Письменное задание –
Ответьте по отрывку из «Уроков украинского» на три вопроса:
(а) Какую должность называет дядя Федя, представляясь?
(б) Сколько человек, по словам молодого ополченца, погибло в подъезде при обстреле?
(в) Что дядя Федя раскладывает на диване после возвращения?

*** Предоставленный отрывок ***

Марина Ахмедова - Уроки украинского. От Майдана до Востока
— А я бы — за пачку сигарет.
Я даю им гривны. Ополченец вскакивает со стула и, предупредив — «Подождите!» — уносится в сторону штаба. Через несколько минут оттуда приходит плотный мужчина, заросший темной щетиной.
— Дядя Федя, — хрипло представляется он, — помощник мэра Снежного. Вы им дали денег? Сколько?
— Пятьсот гривен.
— Не вопрос. Мы сейчас пойдем в магазин и купим все, что им нужно. Вы же не против, если я пойду с ними?
Вдруг порыв ветра опрокидывает стеллажи. С грохотом они падают на асфальт, выбивая и столбы пыли. Все вскакивают. Дядя Федя взмахивает автоматом. Видно, как по лицам пленных проходит испуг.
— Ребята! — выругавшись, кричит дядя Федя. — Мне еще не хватало, чтобы вас покалечило?!..А вы, я это заметил, — обращается ко мне, — вы подумали, что раз у меня автомат, то я кого-нибудь из них сейчас ударю.
Сказав это, он уходит в магазин, прихватив с собой старшего. Пленные молчат. Туда и сюда мимо них ходят горожане, отстукивая подошвами и каблуками свое отношение к ним.
— Почему так долго тянется процесс обмена? — с тоской спрашивает молодой. — Ну жили же мы раньше все вместе, и все было нормально. Мы даже в Майдане не принимали участия. Эх-х… — Его прерывистый вздох преодолевает камень, положенный на душу.
— Страха больше нет, — глухо говорит третий. — А сначала, вы себе не представляете, как мы боялись. Сейчас мы чувствуем только холод по ночам. У нас — одно одеяло на двоих.
— А вообще-то вы знаете, — впервые за все время обращается ко мне молодой ополченец, — тут в этом подъезде при обстреле одиннадцать человек погибло.
Пленные снова опускают головы. Возвращается дядя Федя и раскладывает на диване пакеты с пряниками, несколько блоков сигарет и бутылки кваса.

*** Строки данных ***

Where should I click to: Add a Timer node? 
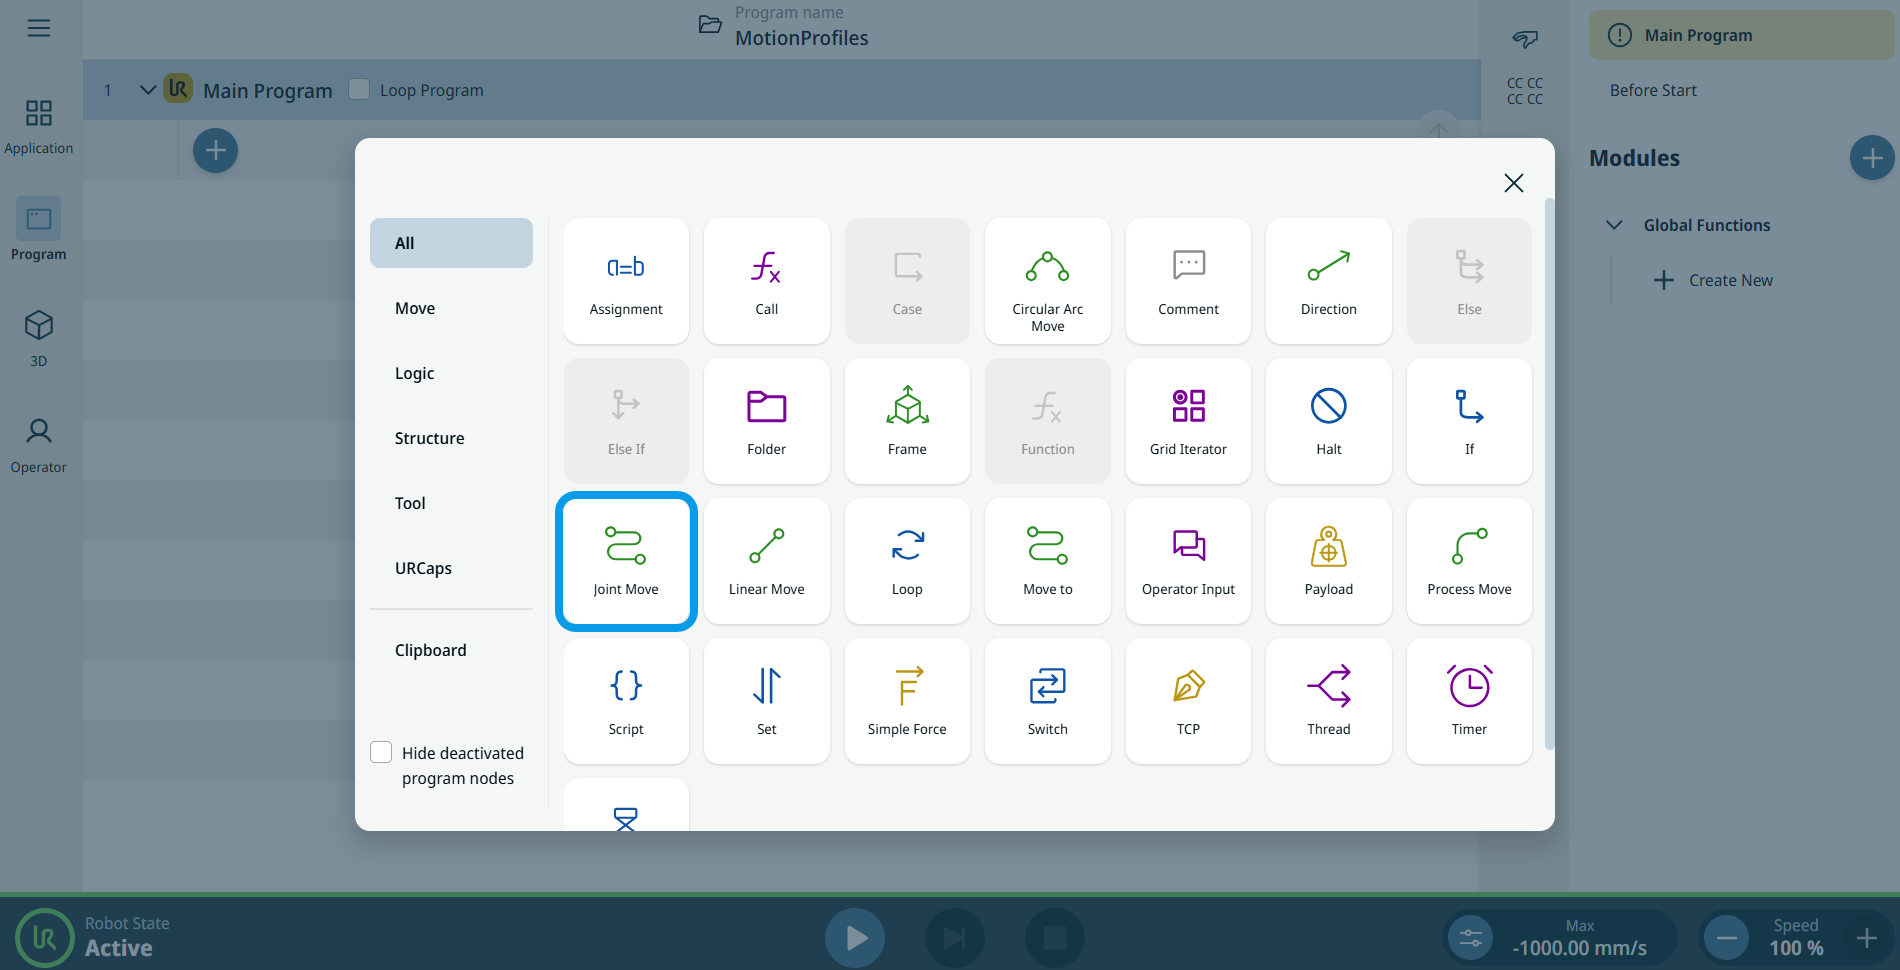click(x=1469, y=701)
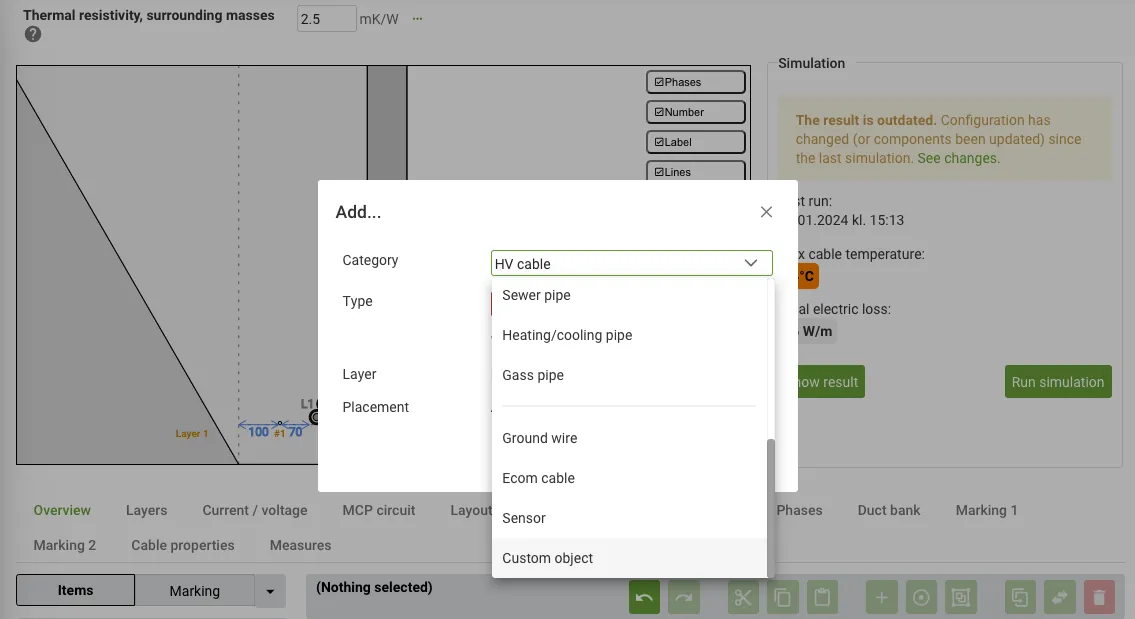Select Custom object from the category list
This screenshot has width=1135, height=619.
[547, 558]
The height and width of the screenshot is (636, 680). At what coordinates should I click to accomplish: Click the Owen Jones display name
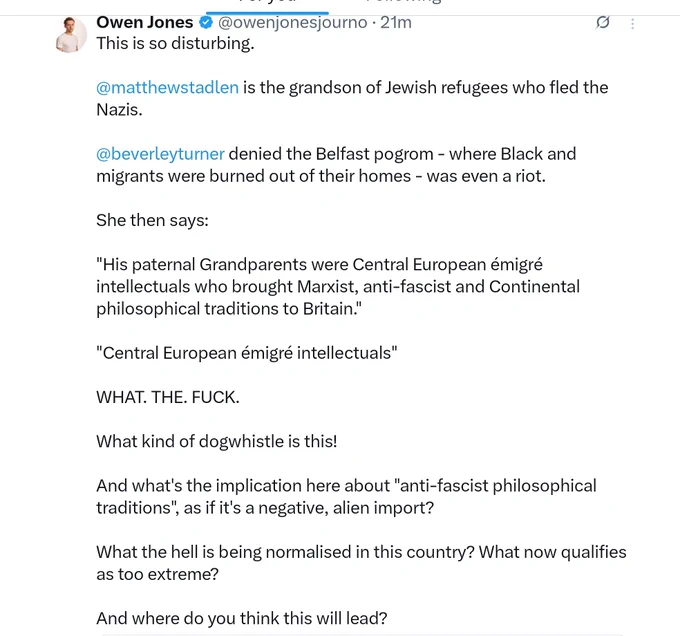144,22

***

Письменный ответ –
(а) Дядя Федя называет себя помощником мэра Снежного.
(б) По словам молодого ополченца, при обстреле в подъезде погибло одиннадцать человек.
(в) Он раскладывает пакеты с пряниками, несколько блоков сигарет и бутылки кваса.